Data supplied Block Start

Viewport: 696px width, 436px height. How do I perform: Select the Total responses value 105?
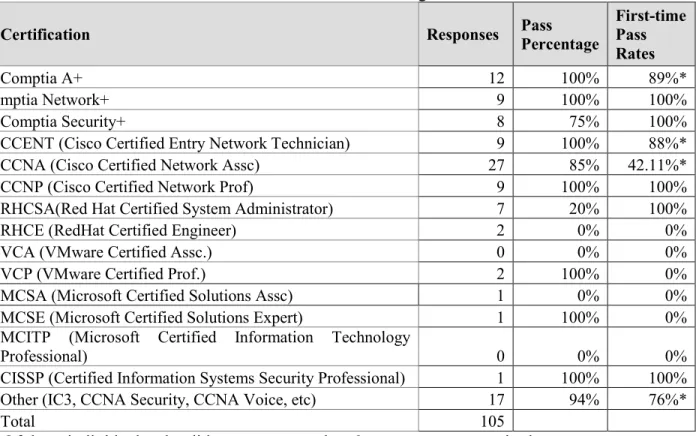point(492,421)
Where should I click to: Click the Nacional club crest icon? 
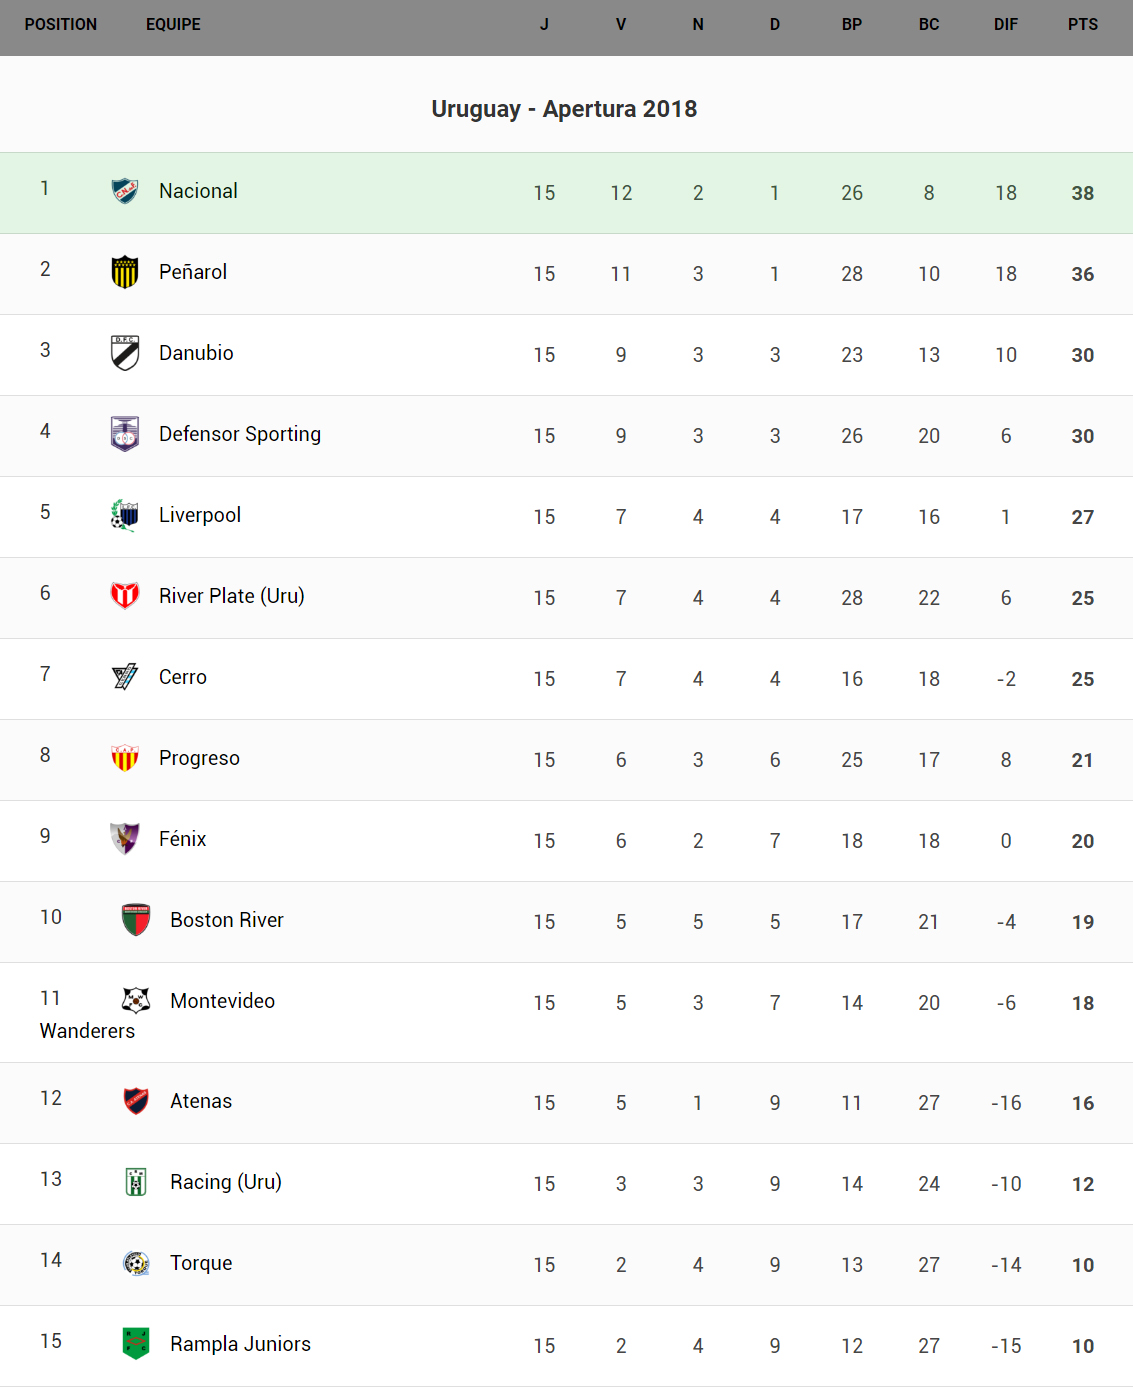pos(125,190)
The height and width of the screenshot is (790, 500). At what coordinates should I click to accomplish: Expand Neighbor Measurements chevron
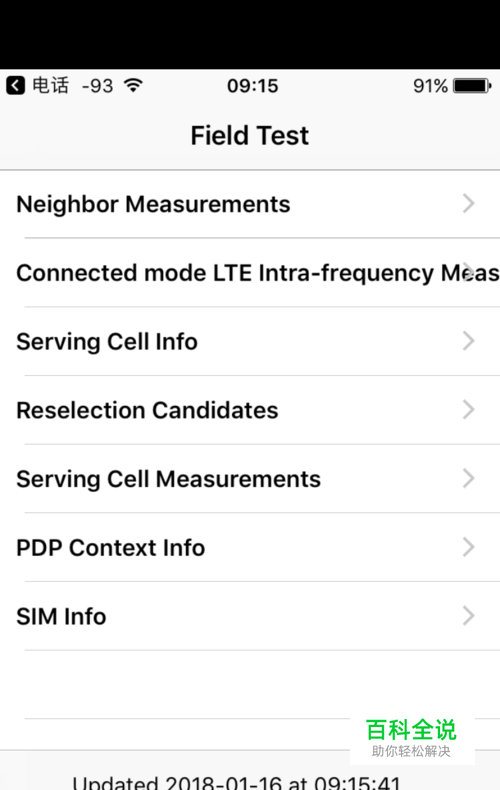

Data supplied Block End

Task details:
Print all entries exactly. The images do not belong in the copy.

Solved problem:
Viewport: 696px width, 436px height. How do I perform: Select the Total responses value 105?
point(492,421)
Where should I click to: Click the Nacional club crest icon? 
pos(125,190)
The height and width of the screenshot is (790, 500). At what coordinates should I click to accomplish: Expand Neighbor Measurements chevron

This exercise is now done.